**Directions**
The line containing "The image size" marks the start. Restate it and every following line through the end of the records exactly, and nothing else, leaving out the pictures.
+++ Records supplied
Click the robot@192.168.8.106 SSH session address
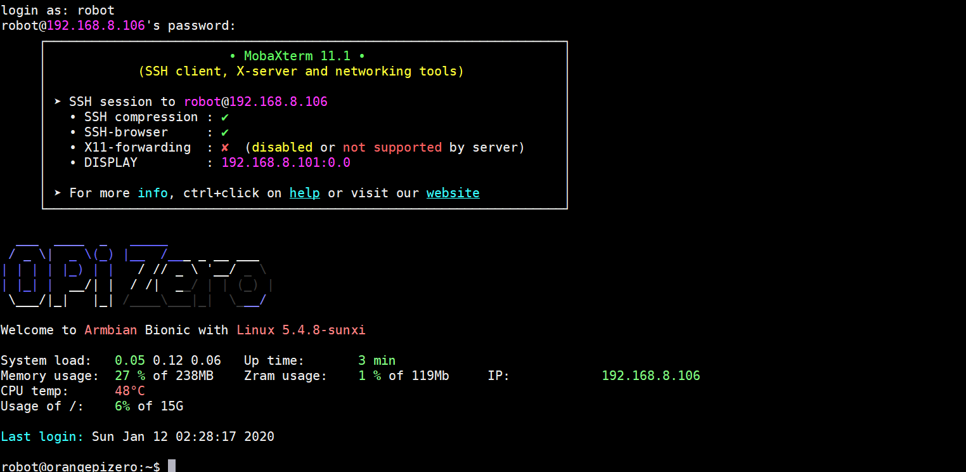966x472 pixels. (x=255, y=102)
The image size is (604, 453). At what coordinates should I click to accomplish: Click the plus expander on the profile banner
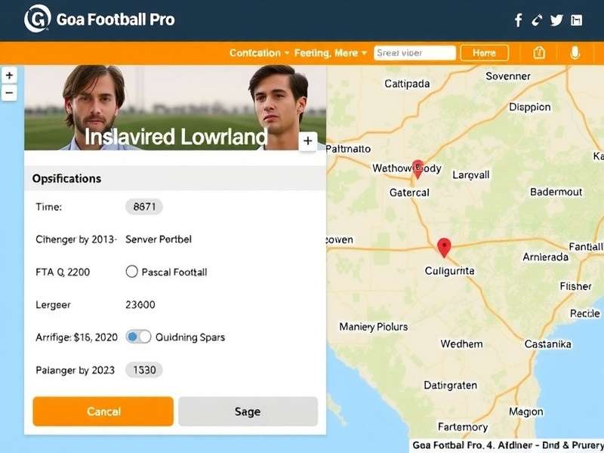pyautogui.click(x=307, y=141)
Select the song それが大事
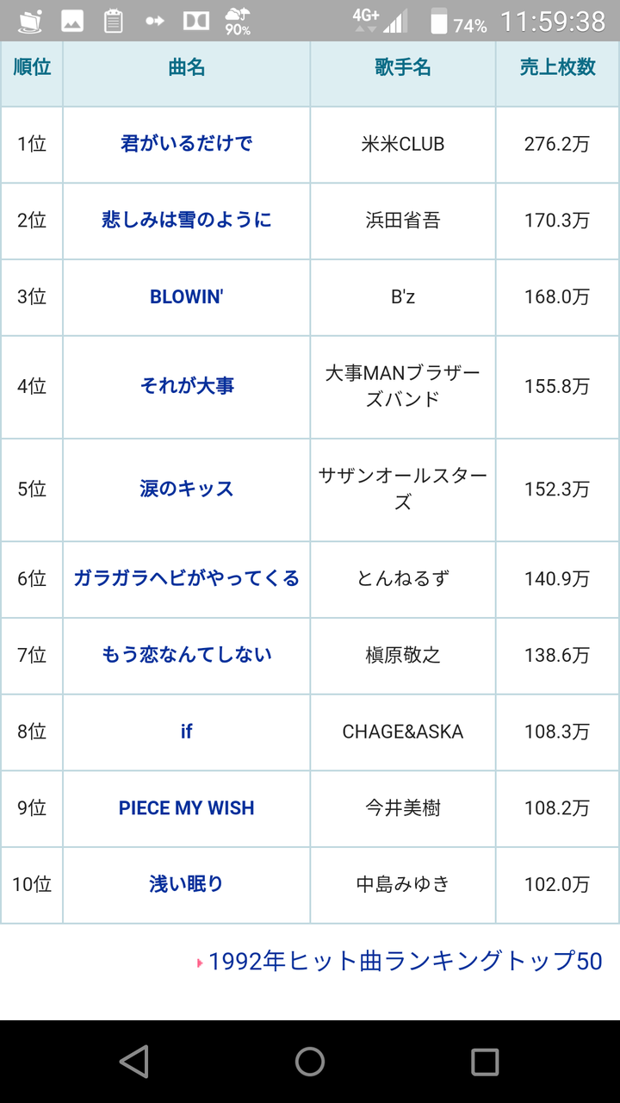The width and height of the screenshot is (620, 1103). (187, 386)
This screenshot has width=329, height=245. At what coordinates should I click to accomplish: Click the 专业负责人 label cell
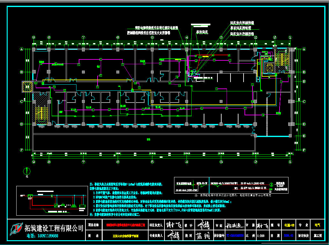pyautogui.click(x=156, y=236)
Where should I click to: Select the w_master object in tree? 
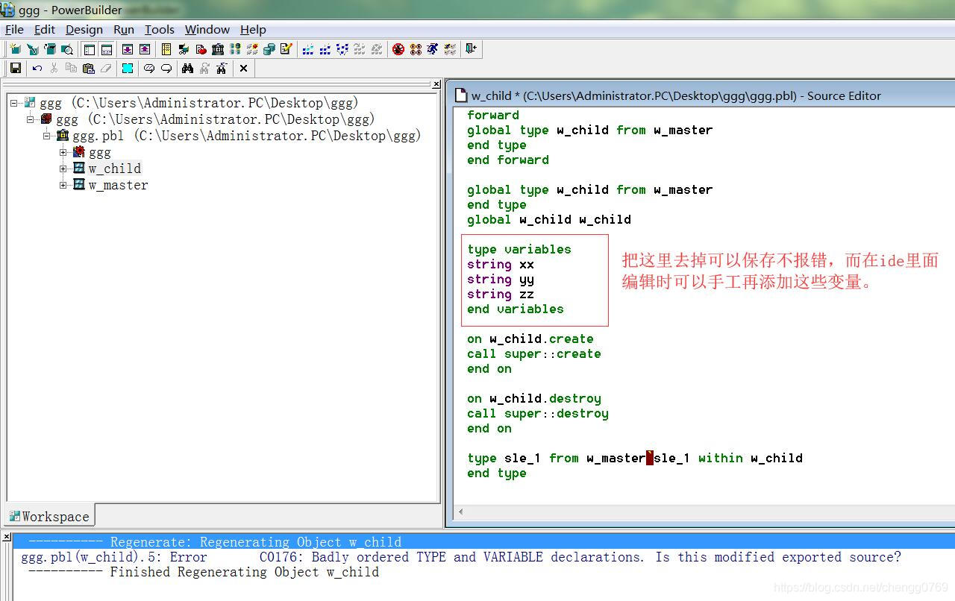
++++++
**Response to the task**
The image size is (604, 453). At what coordinates should I click to accomplish: Click the plus expander on the profile banner
pyautogui.click(x=307, y=141)
Select the song それが大事
The width and height of the screenshot is (620, 1103). (187, 386)
This screenshot has width=329, height=245. At what coordinates should I click to accomplish: Click the 专业负责人 label cell
pyautogui.click(x=156, y=236)
Where should I click to: Select the w_master object in tree? 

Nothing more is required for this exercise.